B. On alternating weeks commencing February 11, 1995 from Saturday at 8:00 p.m. until Thursday at 8:00 a.m. at which time Petitioner shall pick the children up and transport them to school; and

Such other and further time as the parties can mutually agree. . . .

Thus, the first week, the boys are to be with their mother Saturday night to Sunday night (1 day), Sunday night to Monday night (1 day), Monday night to Tuesday night (1 day), and Tuesday night to Wednesday morning (1/2 day), for a total of 3 1/2 days. The second week, an additional day from Tuesday night to Wednesday night (1 day) is added, with the 1/2 day being from Wednesday night to Thursday morning, for a total of 4 1/2 days. Thus, during the school week, the children's time is essentially equally divided between petitioner and his former wife, each parent having the children for two school days one week and three school days the next. Respondent's conclusion that under this arrangement "the boys spend upwards of seventy percent of their time living in Albany" is thus contrary to the evidence. In the margins of the copy of the custody order attached as Exhibit 1 to respondent's Answer, next to paragraph A above, is written "4 days," and next to paragraph B is written "5 days;" it appears that respondent miscalculated the custodial arrangement outlined in the custody order.

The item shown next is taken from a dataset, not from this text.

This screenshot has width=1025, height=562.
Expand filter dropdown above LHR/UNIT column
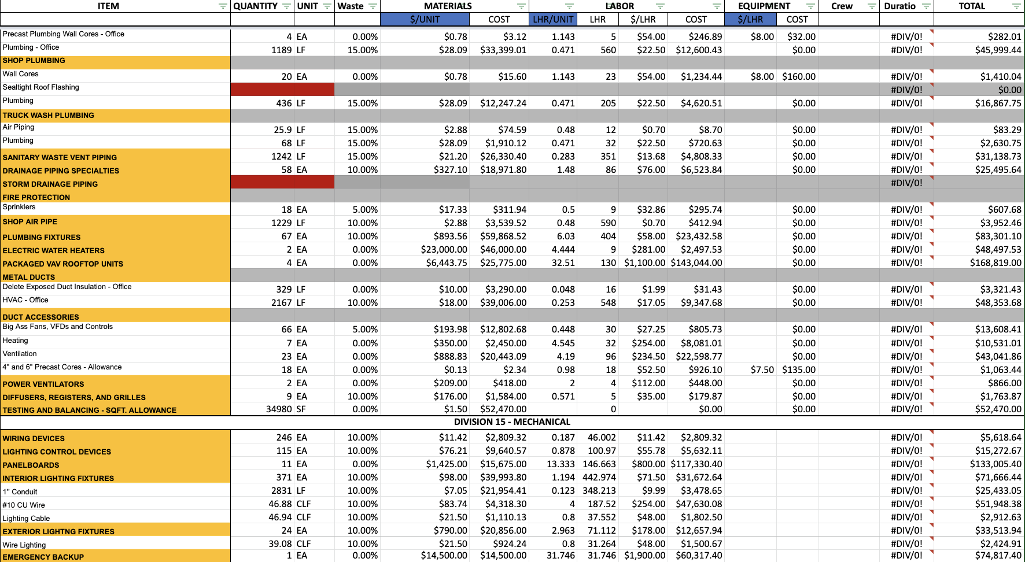[x=569, y=6]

On these facts, I find the children's residence to be within the district. The mere fact that petitioner lives in a one bedroom apartment does not perse support the district's determination that the boys do not reside with their father pursuant to the court order (seeAppeal of Quinones, 36 Ed Dept Rep 89). Nor is unsubstantiated evidence regarding public assistance applications or policies relevant.

While it is not critical to this determination, the vagueness about what prompted the district's investigation and its procedures is unsettling. Mr. Lancor's affidavit states that "as part of the residency investigation process, I met with the bus driver responsible for transporting Menands students to Shaker High School." Mr. Lancor then checked the residency of those on the list. It is unclear how a bus driver would know where and whether to pick up students and to which of the three contracted schools to transport them, without having been directed to do so by the district in the first place. How would the district know to tell the bus driver if there were no registration on hand? Also, Mr. Lancor states that the "proper procedures" require parents to register each student at the district offices each September. Although respondent asserts that no one registered the boys, petitioner claims he did register his sons in August and presents a copy of an affidavit of residency dated August 13, 1996. He also presents a copy of an August 14, 1996 letter on district letterhead, though unsigned, stating that "Mr. Cortes has contacted the Menands School and has presented affidavit [sic] of residence for his children to attend high school." The district neither addresses this evidence nor presents documentation of the district’s procedures.

Accordingly, since the parents have designated the district as the boys' residence for purposes of '3202, and the record facts reflect the application of that designation, the district's determination must be set aside.

THE APPEAL IS SUSTAINED.

IT IS ORDERED that respondent Board of Education of the Menands Union Free School District admit petitioner's sons to the schools of the district without the payment of tuition.